- Complete the following -
- A) Decide whether each statement agrees with the holiday shopping article: (i) comScore found that online shopping in October grew by only 1%; (ii) the writer recommends buying Overstock.com; (iii) the writer is convinced that Wal-Mart's online shopping is up to snuff. For each, answer yes or no and quote the deciding words of the article.
- B) Reproduce part of the holiday shopping article word for word, starting at the words "The Wall Street" and ending after the words "burn investors' portfolios.".

- Text -
%%

The holiday season of 2008 may go down in history as one of the biggest nail-bitters in the last few decades. Motley Fool analysts have assessed the state of retail going into this critical season -- the stocks, sales strategies, consumer trends -- and identified the winners and losers at the mall and in investors' portfolios. Click here for the complete report.
It's a rough economy, and it sounds as though consumers won't be shopping much this holiday season. The malaise is extending to e-commerce as well.
The Wall Street Journal recently reported dour word from comScore that online shopping in October grew by only 1%, its lowest level since 2001. Many families with incomes less than $50,000 a year have pretty much frozen their online shopping.
Given that backdrop, I'd avoid almost-rans like the plague. Take Internet pure play Overstock.com (Nasdaq: OSTK ) , with its history of lack of profitability and its debt load. And the company has often seemed to focus more on its crusade against naked short-selling than on its actual business. For these reasons, I recently said it was a stock that would burn investors' portfolios.
Meanwhile, there's J. Crew (NYSE: JCG ) . Although this company has some great bricks-and-mortar attributes, it recently suffered through a terrible Web glitch that makes you wonder when these guys learned about e-commerce. The online stumble also hurt J. Crew's recent quarterly profit
And then there's Wal-Mart (NYSE: WMT ) . It's known for its real-world strength, too, but I'm not convinced that its online shopping is quite up to snuff. Although it has e-commerce capabilities, it has a history of really blowing things when it comes to competing with the likes of Apple (Nasdaq: AAPL ) and Netflix (Nasdaq: NFLX ) in their respective businesses.
All that said, if you want to capitalize on whatever online shopping does get done this year, go for the creme de la creme -- Amazon.com (Nasdaq: AMZN ) . I believe it will be able to hold its own even in this dismal holiday shopping season.

%%

- Dataset excerpts -
%%

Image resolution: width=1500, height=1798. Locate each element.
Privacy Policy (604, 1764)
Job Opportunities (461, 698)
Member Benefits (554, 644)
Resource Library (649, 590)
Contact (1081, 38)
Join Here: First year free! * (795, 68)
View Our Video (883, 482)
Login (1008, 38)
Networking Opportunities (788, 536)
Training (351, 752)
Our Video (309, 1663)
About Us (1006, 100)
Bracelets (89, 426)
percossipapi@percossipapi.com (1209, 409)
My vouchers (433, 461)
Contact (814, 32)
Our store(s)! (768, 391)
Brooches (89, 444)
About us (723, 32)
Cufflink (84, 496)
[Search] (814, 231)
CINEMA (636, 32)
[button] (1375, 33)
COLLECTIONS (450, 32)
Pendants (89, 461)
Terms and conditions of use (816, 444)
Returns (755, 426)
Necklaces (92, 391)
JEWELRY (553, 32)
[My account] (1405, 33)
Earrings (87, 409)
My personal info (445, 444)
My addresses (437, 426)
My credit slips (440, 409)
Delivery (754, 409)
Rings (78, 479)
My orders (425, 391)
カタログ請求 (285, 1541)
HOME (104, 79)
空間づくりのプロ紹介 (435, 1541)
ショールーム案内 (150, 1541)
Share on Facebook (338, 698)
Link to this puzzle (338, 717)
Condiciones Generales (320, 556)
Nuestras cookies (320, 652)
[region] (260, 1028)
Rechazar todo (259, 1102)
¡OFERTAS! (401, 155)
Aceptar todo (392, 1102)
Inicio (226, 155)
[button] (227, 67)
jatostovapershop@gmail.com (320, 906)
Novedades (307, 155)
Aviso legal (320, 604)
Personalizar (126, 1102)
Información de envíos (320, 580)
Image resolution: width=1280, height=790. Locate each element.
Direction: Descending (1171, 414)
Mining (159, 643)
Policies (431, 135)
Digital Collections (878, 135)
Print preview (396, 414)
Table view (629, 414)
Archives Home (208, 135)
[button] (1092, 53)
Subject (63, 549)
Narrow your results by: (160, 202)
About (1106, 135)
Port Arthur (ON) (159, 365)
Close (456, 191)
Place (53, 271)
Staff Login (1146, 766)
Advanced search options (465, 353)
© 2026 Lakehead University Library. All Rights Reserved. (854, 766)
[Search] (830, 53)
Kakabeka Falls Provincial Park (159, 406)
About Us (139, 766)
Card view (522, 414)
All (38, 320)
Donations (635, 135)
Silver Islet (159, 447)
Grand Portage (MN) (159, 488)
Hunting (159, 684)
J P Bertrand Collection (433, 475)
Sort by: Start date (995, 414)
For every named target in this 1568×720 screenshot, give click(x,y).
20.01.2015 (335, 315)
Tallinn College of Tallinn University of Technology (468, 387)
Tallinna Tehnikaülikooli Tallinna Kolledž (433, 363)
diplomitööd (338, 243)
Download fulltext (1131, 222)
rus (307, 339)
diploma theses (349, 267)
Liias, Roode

%%

- Answers to each task -
- A)
(i) Yes: "online shopping in October grew by only 1%, its lowest level since 2001"
(ii) No: "I'd avoid almost-rans like the plague. Take Internet pure play Overstock.com"
(iii) No: "I'm not convinced that its online shopping is quite up to snuff"

- B)
The Wall Street Journal recently reported dour word from comScore that online shopping in October grew by only 1%, its lowest level since 2001. Many families with incomes less than $50,000 a year have pretty much frozen their online shopping.
Given that backdrop, I'd avoid almost-rans like the plague. Take Internet pure play Overstock.com (Nasdaq: OSTK ) , with its history of lack of profitability and its debt load. And the company has often seemed to focus more on its crusade against naked short-selling than on its actual business. For these reasons, I recently said it was a stock that would burn investors' portfolios.